**TO DO**
Word for word, reproduce all of the entries shown below.
(GIVEN ENTRIES Opens)
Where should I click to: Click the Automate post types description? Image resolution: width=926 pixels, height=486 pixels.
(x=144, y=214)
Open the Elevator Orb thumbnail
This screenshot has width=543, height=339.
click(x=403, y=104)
(GIVEN ENTRIES Closes)
**TASK ANSWER**
Where should I click to: Click the Automate post types description? Image resolution: width=926 pixels, height=486 pixels.
(x=144, y=214)
Open the Elevator Orb thumbnail
This screenshot has width=543, height=339.
click(x=403, y=104)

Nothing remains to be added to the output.